TASK TO CARRY OUT:
Only the lines from the one that contains "Collapse the Before Getting Started topic" through the last line of the data below should be duplicated, exactly and without pictures.

----- DATASET -----

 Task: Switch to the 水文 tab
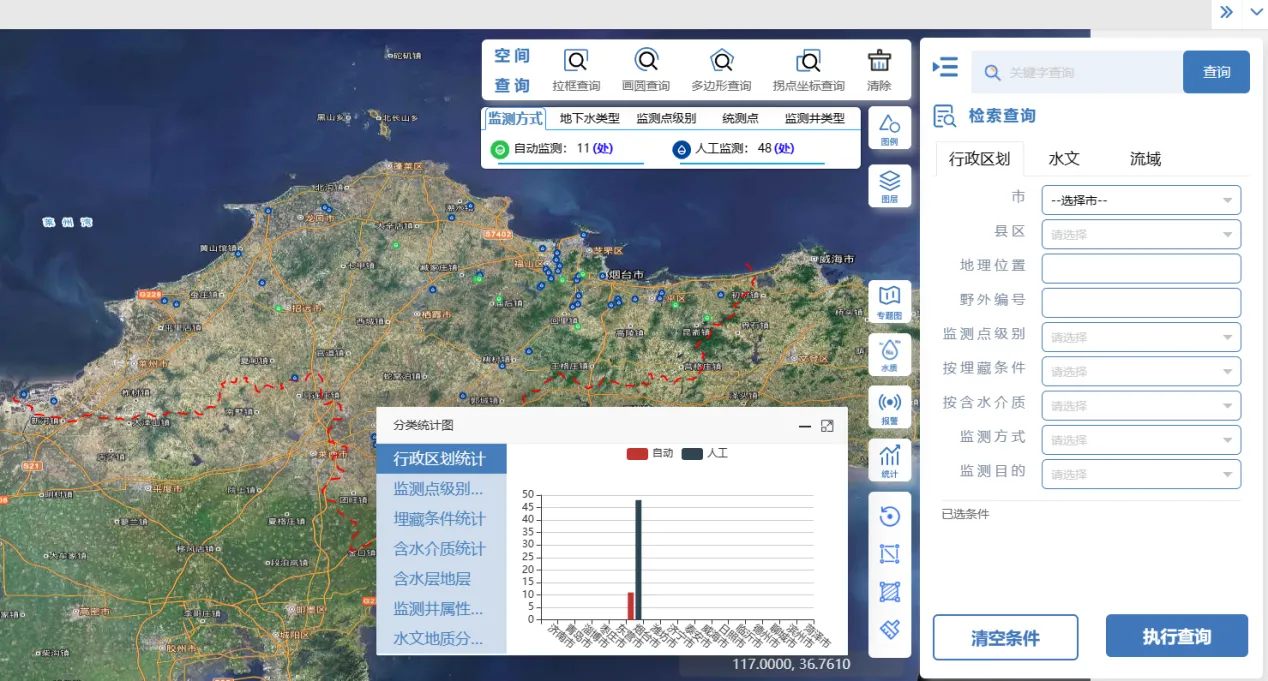tap(1064, 159)
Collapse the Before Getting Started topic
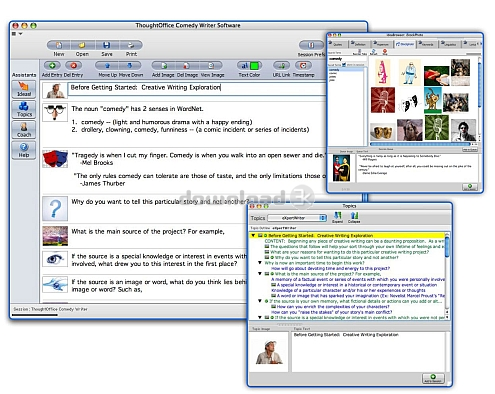Viewport: 495px width, 394px height. [253, 235]
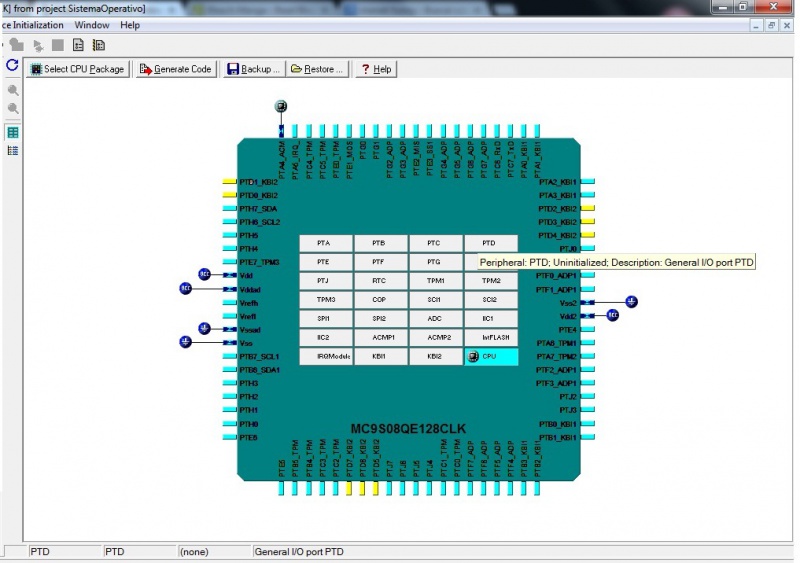Image resolution: width=800 pixels, height=563 pixels.
Task: Click the lower magnifier zoom icon
Action: coord(13,108)
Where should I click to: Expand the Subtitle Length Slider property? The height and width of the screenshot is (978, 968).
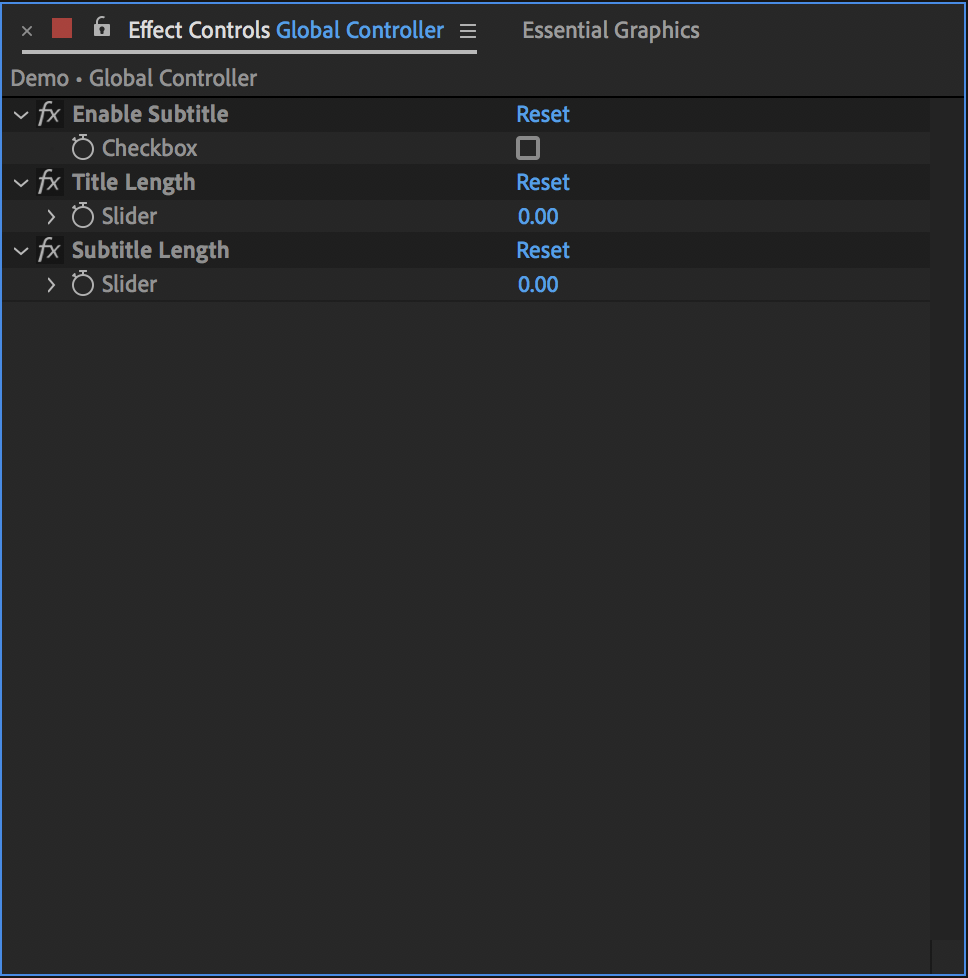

-----

ANSWER TO THE PROBLEM:
Collapse the Before Getting Started topic
Viewport: 495px width, 394px height. [253, 235]
Image resolution: width=800 pixels, height=563 pixels.
Task: Click the lower magnifier zoom icon
Action: coord(13,108)
Where should I click to: Expand the Subtitle Length Slider property? The height and width of the screenshot is (978, 968).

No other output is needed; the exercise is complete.